WHAT THE TASK ASKS: Which lines in the records below contain the word "screenshot"? Copy each one out.

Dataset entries
┌──
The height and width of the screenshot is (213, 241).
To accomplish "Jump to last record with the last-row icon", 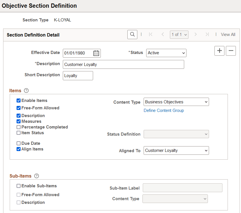I will [207, 34].
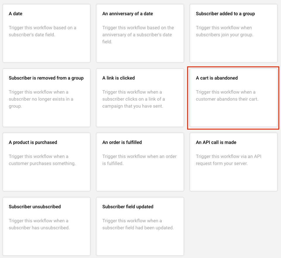
Task: Select the "A date" trigger card
Action: tap(46, 33)
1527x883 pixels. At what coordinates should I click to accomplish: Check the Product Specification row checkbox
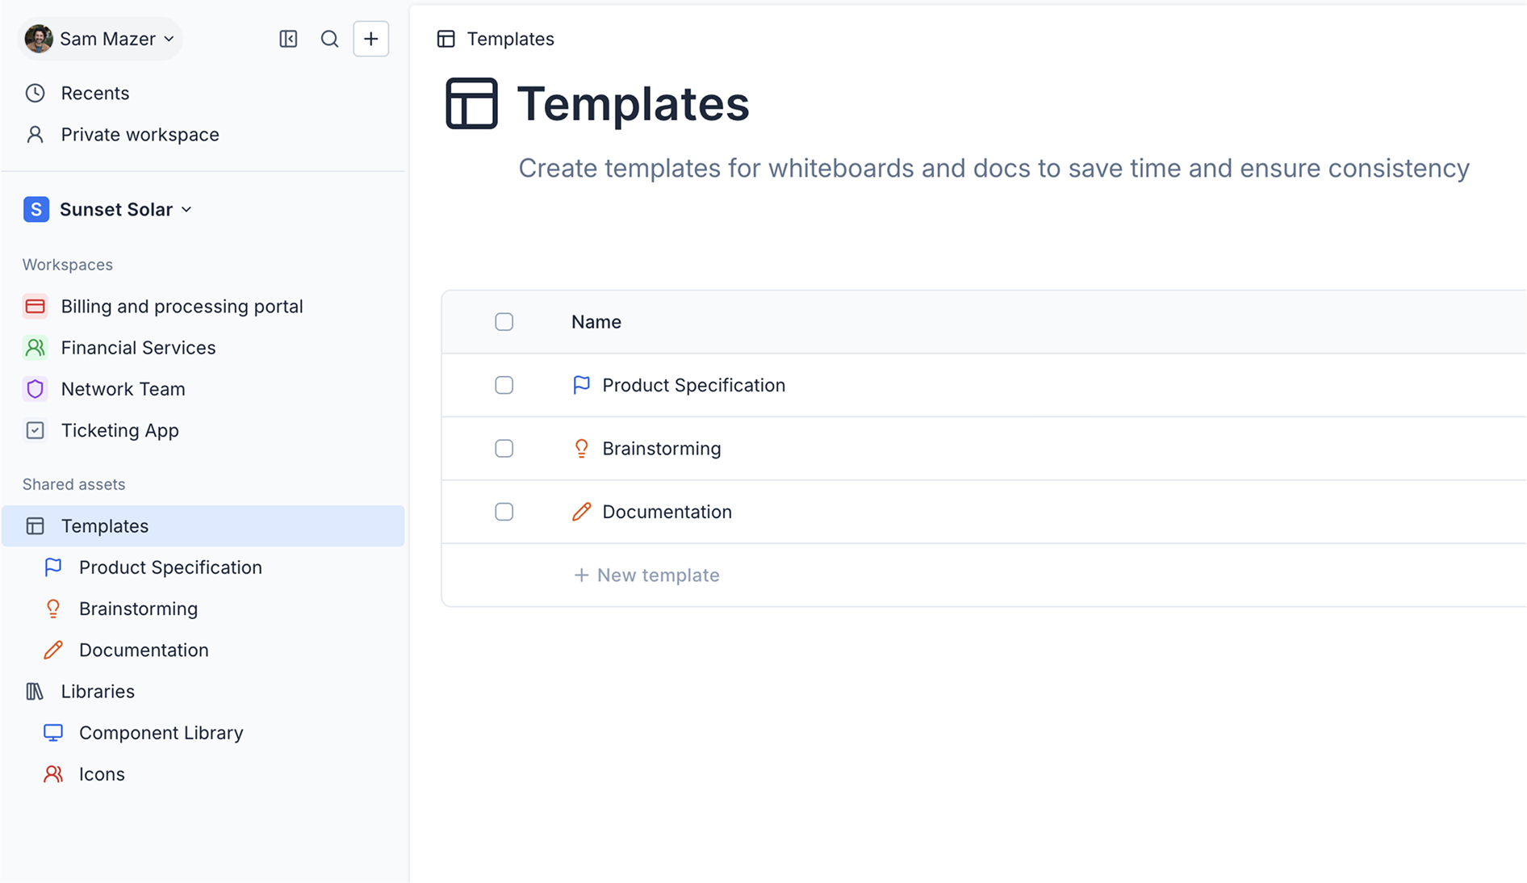(504, 385)
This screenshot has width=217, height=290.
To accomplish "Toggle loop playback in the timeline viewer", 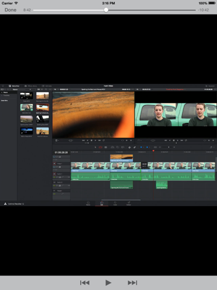I will 186,140.
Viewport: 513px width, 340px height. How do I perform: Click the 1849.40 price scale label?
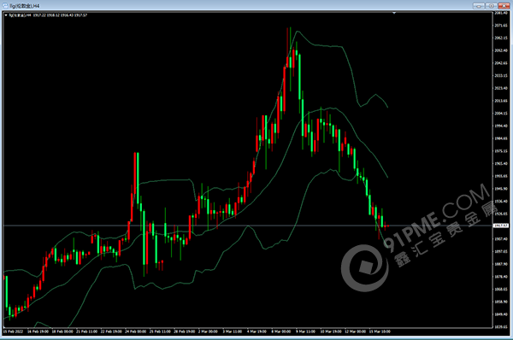(501, 314)

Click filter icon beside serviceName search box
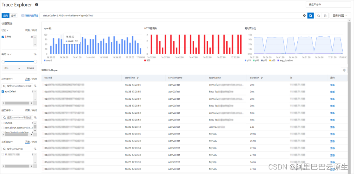point(35,86)
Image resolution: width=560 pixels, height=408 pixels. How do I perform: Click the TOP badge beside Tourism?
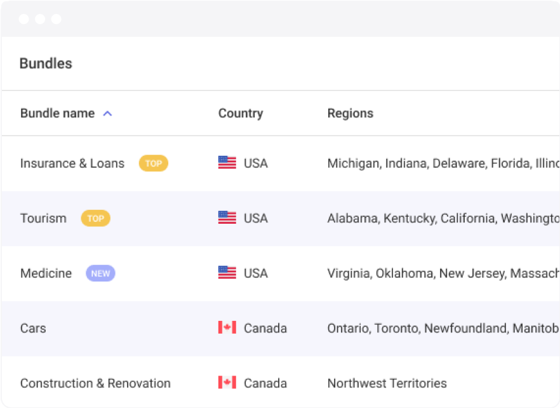[95, 219]
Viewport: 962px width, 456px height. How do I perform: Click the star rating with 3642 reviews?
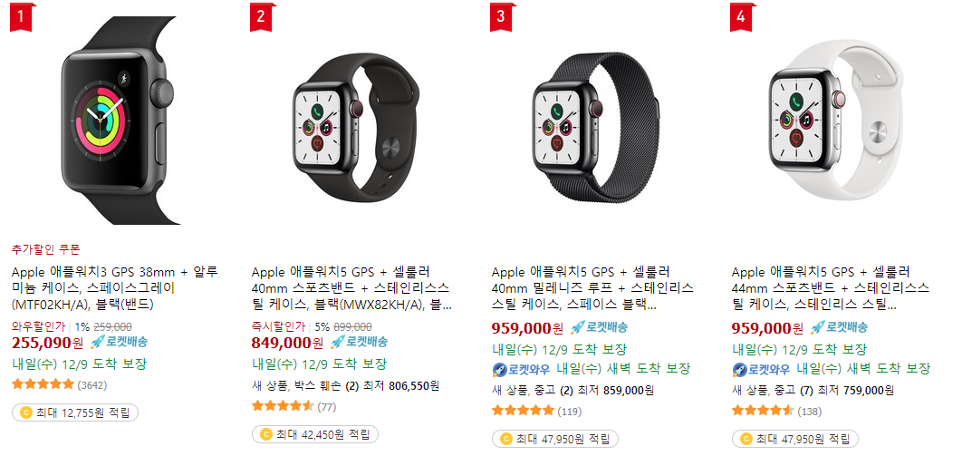(x=43, y=384)
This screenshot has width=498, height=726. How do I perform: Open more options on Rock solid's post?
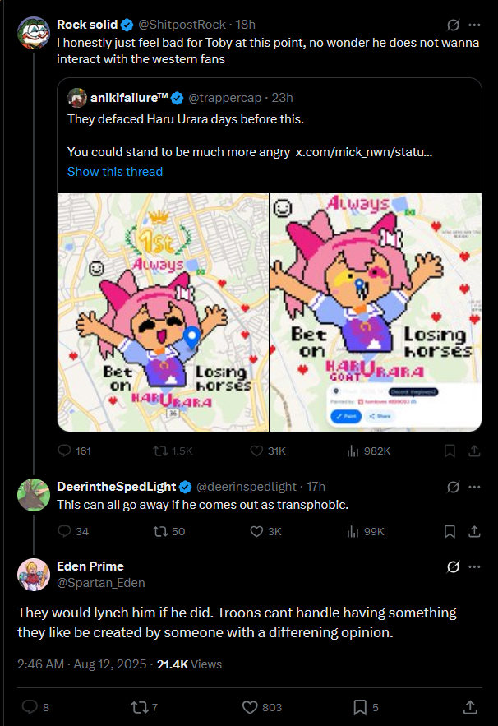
└──
RESULT:
The height and width of the screenshot is (213, 241).
This screenshot has width=217, height=290.
This screenshot has width=498, height=726. How do I perform: Open more options on Rock solid's post?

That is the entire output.